[Records shown — start]

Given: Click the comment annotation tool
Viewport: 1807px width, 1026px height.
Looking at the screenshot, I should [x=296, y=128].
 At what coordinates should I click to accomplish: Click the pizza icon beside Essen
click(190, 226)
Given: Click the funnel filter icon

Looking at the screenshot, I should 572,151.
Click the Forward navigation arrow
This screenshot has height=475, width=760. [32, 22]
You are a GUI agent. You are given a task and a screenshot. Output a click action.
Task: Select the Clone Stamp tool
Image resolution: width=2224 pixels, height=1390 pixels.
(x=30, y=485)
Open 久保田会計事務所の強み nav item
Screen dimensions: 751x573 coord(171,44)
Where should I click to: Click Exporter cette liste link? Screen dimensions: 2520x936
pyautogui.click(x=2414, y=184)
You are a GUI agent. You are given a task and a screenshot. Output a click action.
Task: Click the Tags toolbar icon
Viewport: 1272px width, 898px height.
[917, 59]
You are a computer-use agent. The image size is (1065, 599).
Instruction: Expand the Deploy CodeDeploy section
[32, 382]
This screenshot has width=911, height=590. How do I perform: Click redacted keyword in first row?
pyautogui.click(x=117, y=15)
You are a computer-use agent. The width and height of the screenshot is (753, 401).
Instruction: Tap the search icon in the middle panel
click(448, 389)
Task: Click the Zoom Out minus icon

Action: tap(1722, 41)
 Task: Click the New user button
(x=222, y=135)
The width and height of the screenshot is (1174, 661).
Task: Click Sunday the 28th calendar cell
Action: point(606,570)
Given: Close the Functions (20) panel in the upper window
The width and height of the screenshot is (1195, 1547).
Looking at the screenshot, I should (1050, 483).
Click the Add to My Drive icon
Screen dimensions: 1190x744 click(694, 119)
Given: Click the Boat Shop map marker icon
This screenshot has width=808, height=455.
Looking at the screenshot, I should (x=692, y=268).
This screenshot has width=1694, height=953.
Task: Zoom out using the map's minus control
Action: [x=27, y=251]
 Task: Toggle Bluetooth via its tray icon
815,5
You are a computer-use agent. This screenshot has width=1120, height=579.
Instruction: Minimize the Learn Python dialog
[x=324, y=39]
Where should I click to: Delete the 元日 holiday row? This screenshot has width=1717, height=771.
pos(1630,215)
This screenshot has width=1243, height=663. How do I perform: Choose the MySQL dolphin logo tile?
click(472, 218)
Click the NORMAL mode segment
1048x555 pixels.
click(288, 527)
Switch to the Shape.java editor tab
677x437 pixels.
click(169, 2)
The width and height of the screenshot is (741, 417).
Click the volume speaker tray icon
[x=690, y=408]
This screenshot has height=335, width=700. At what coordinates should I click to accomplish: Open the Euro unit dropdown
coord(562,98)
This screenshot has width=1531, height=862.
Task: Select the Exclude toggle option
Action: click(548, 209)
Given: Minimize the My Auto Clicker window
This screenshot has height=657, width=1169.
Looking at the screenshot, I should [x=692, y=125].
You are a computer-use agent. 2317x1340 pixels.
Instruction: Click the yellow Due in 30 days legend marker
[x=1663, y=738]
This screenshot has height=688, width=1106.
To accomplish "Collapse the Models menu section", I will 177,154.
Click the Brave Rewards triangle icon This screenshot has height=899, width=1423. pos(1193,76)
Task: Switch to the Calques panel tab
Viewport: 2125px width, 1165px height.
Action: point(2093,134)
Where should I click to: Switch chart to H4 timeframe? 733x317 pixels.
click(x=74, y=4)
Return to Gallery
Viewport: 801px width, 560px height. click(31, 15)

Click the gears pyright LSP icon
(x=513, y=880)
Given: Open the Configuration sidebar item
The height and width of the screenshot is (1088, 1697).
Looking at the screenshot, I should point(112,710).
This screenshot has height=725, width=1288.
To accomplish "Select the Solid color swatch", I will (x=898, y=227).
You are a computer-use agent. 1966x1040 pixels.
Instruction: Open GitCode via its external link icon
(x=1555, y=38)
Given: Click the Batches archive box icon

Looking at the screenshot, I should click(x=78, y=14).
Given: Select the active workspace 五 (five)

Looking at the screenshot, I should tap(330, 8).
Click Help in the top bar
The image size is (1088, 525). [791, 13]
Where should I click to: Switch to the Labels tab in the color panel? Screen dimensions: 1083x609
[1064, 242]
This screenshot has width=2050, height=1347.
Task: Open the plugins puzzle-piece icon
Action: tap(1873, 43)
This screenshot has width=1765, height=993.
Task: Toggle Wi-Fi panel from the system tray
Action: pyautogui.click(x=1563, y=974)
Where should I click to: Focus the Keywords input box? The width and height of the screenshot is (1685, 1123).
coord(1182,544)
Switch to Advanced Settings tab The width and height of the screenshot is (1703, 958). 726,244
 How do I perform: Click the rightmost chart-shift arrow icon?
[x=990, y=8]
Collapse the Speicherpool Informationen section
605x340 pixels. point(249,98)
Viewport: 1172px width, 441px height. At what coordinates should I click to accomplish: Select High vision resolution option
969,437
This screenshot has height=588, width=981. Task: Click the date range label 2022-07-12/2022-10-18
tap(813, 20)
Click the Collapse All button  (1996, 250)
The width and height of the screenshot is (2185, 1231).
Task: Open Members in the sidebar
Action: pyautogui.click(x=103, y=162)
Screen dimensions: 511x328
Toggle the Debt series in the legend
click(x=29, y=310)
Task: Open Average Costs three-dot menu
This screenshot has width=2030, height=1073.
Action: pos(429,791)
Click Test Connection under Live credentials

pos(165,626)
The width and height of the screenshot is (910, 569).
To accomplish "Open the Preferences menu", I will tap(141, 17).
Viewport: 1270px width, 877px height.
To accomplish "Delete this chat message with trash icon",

[Records shown — finish]

## Task objective
The sole response should be the count of lines in the material holding the string "agent".

## Output below
7